Exercise instructions
Print the line containing "The width and height of the screenshot is (921, 623).", then every line after it through the end of the material, exactly as written and without pictures.
Content starts
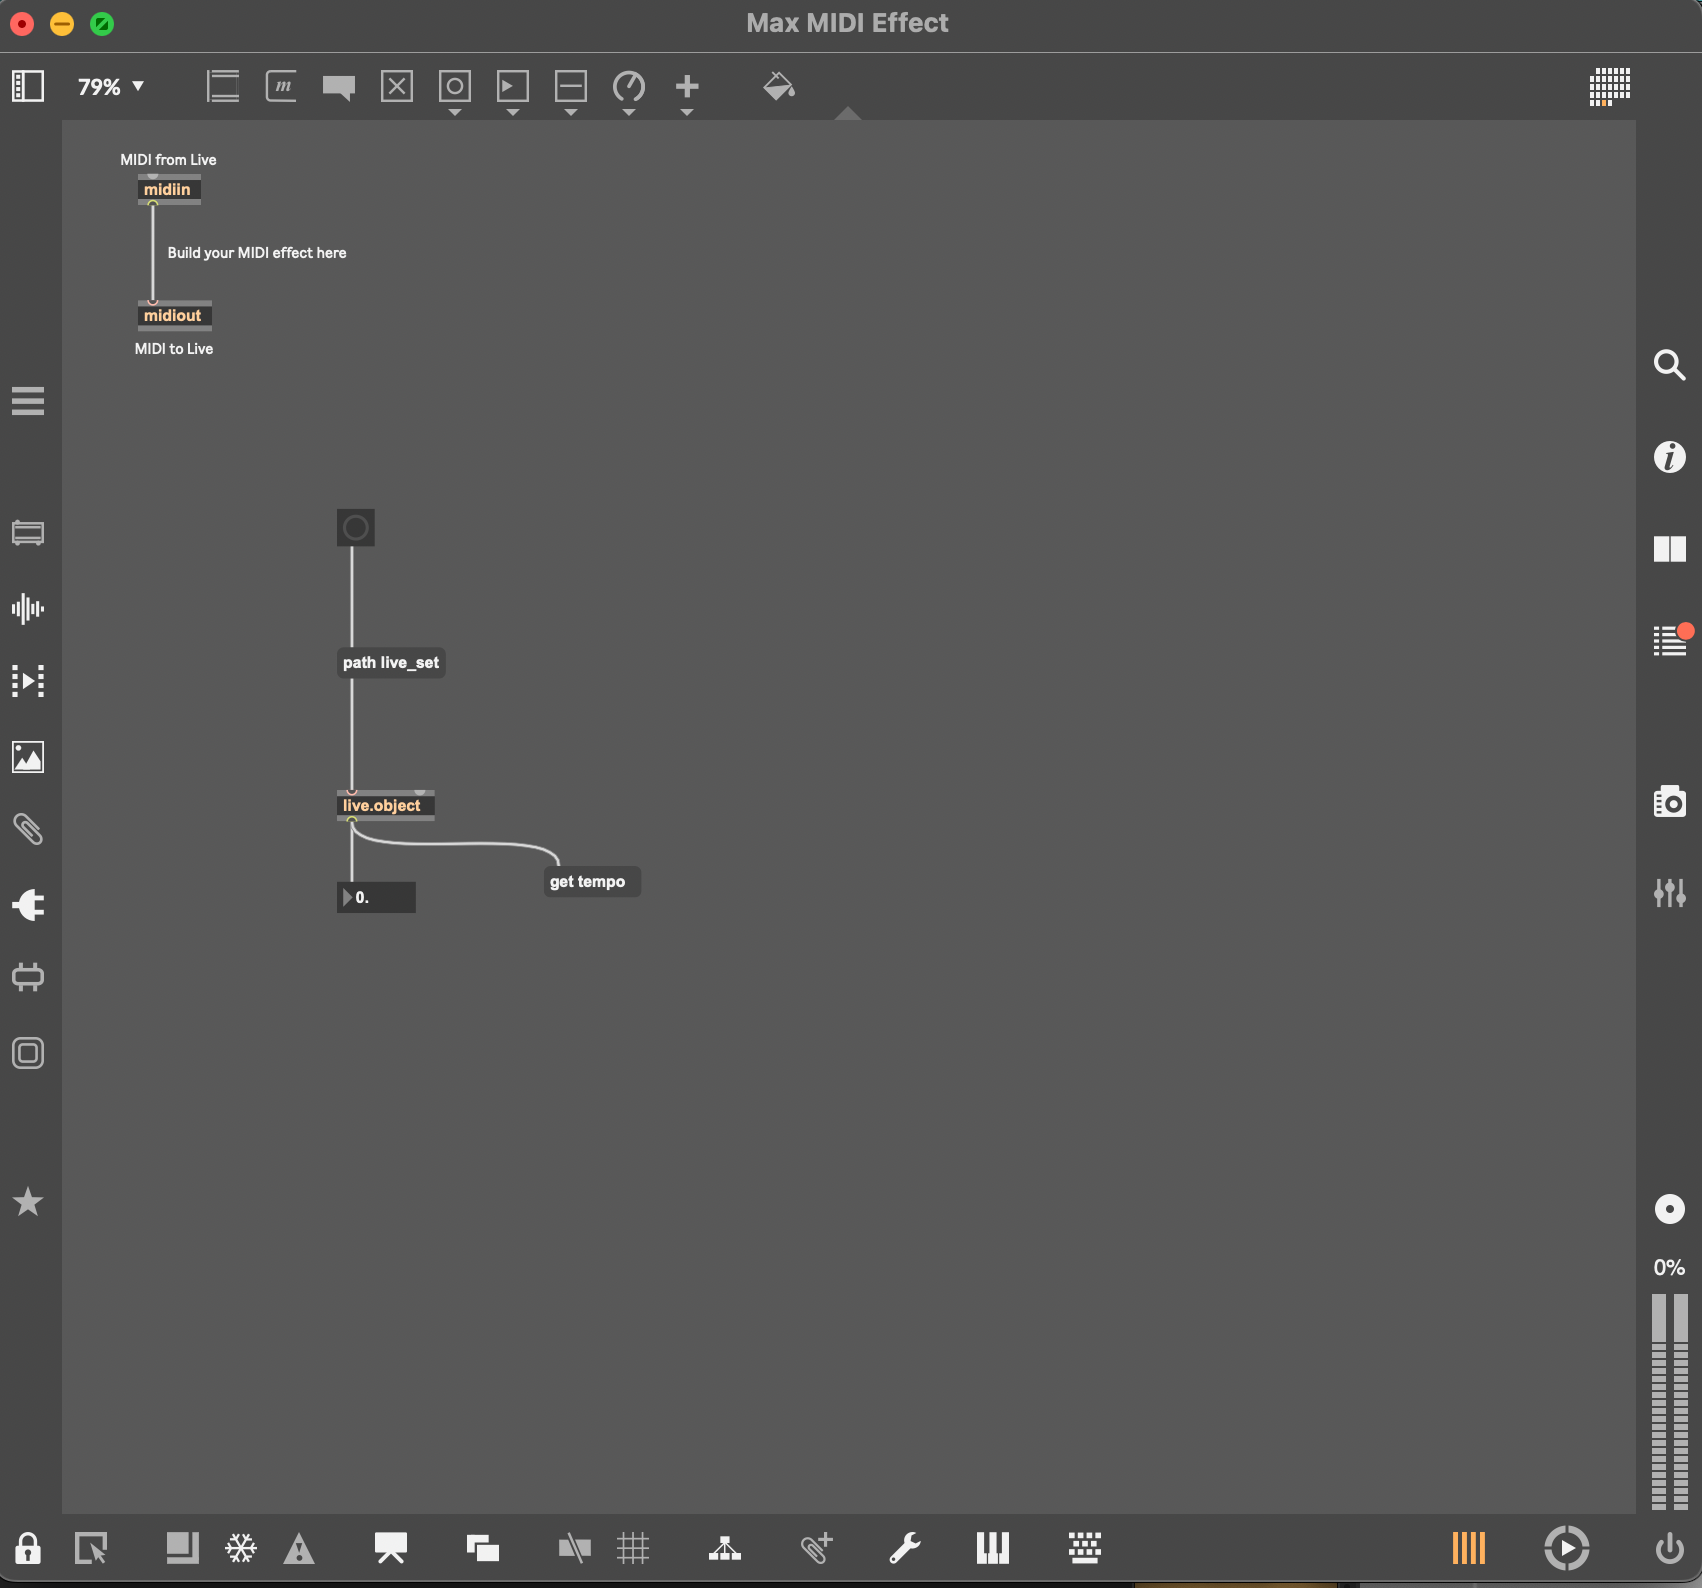Click the bang button object
Image resolution: width=1702 pixels, height=1588 pixels.
pos(356,528)
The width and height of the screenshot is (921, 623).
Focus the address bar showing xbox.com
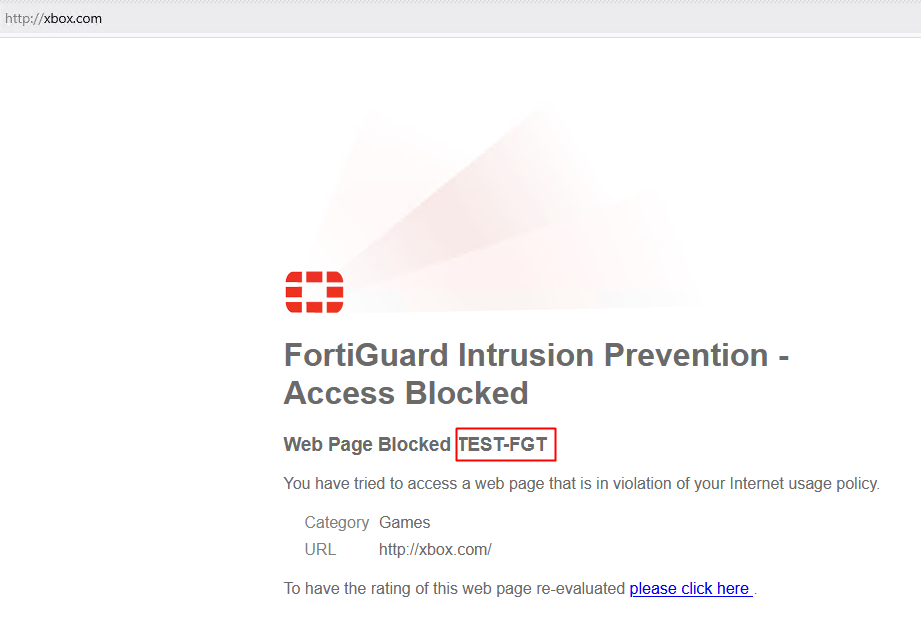(x=460, y=18)
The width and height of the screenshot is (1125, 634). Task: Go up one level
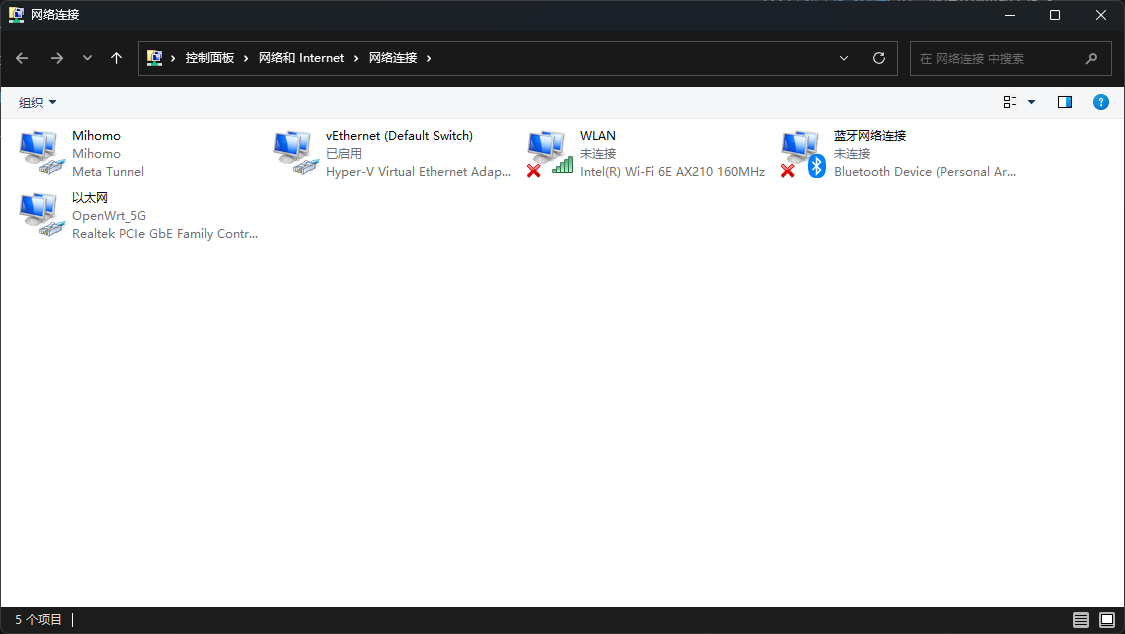tap(116, 58)
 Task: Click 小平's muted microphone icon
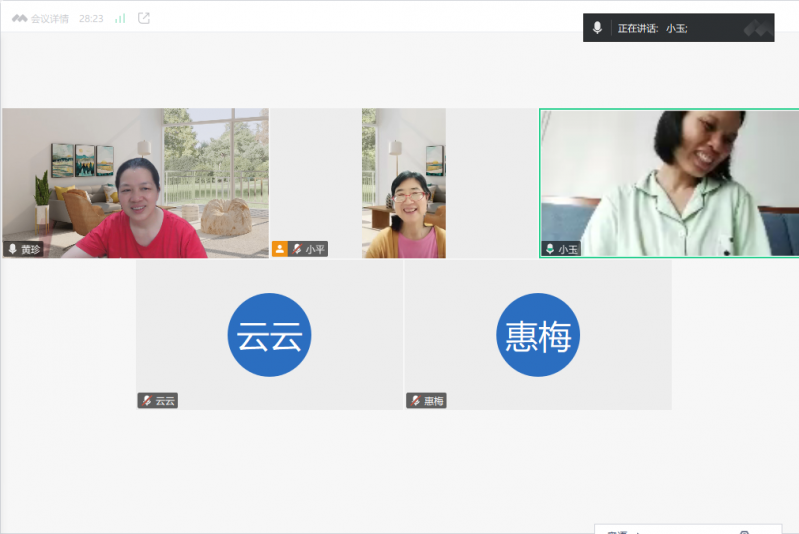pos(297,249)
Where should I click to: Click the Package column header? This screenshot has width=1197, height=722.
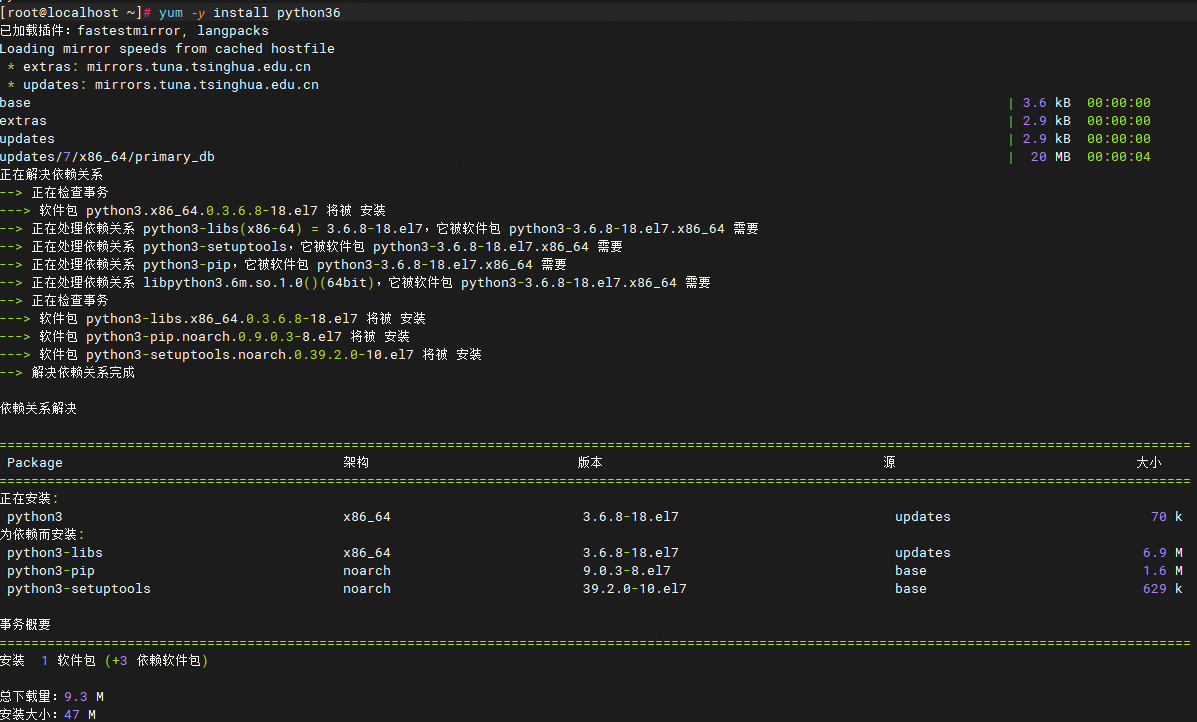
Content ends
Solution for this problem
The width and height of the screenshot is (921, 623).
Focus the address bar showing xbox.com
(x=460, y=18)
The width and height of the screenshot is (1125, 634). Task: Go up one level
tap(116, 58)
 Task: Click 小平's muted microphone icon
pos(297,249)
Where should I click to: Click the Package column header? This screenshot has width=1197, height=722.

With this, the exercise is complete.